Fisch ist hier am Fleuve die feste Währung. „Sieh mal Weißer, “ riefen sie, „Gott zahlt seine Leute besser als der Staat. Wir können sogar dir noch etwas von unserm Reichtum schenken.“ Immer wieder kommen hier auch Schiffe vorbei und es wird geräucherter Fisch verkauft.

Ich habe auf der ganzen Flussreise niemanden klagen oder betteln hören. Sicher haben die Menschen dort Wünsche, aber sie sind nicht arm. Weil wir so lange auf die Fische gewartet hatten, wurde es stockdunkel, und wir gerieten noch in absoluter Dunkelheit in die großen Strudel über den Felsen bei Lolanga.

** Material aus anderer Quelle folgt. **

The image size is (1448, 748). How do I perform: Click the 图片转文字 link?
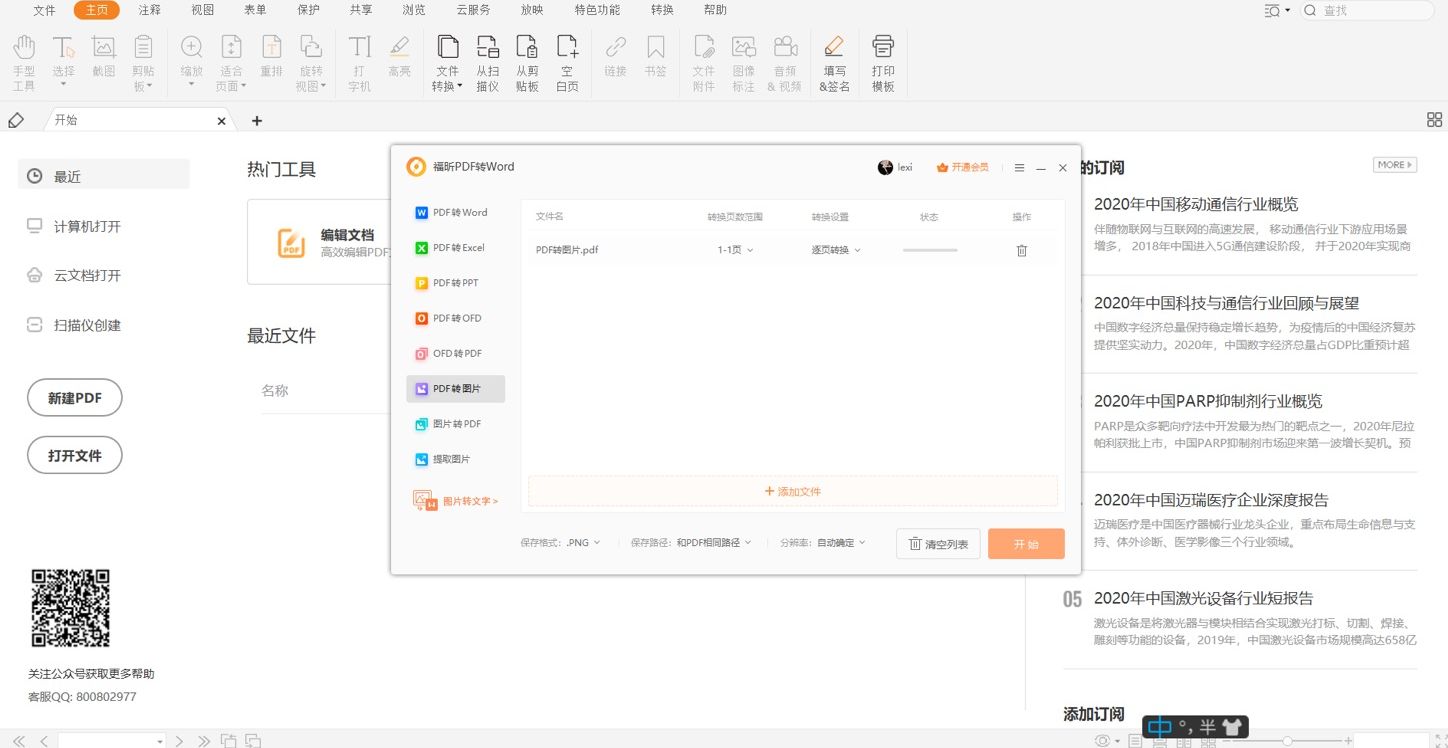469,501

Festland ist, wenn man wieder darauf steht, etwas ganz wunderbares. Das Dorf Lolanga ist hier die Stadt und es gibt Schulen und Krankenstationen – evangelische und katholische. Und es gibt unzählige Händler, Sektenprediger, Schnapsverkäufer und Prostituierte.

Wir wurden aber von dem alten Pastor Mokala königlich empfangen und an einem Tisch, auf Stühlen sitzend hoheitlich bewirtet.

Der alte Mokala war der Oberpastor in Lolanga und er liebte die Weißen, wie seine eigenen Großeltern, obwohl ich sein Enkel hätte sein können. In dieser Nacht habe ich in einem festen, alten Haus mit Wellblechplattendach und auf einer Schaumstoffmatratze geschlafen. Das war eine Umstellung.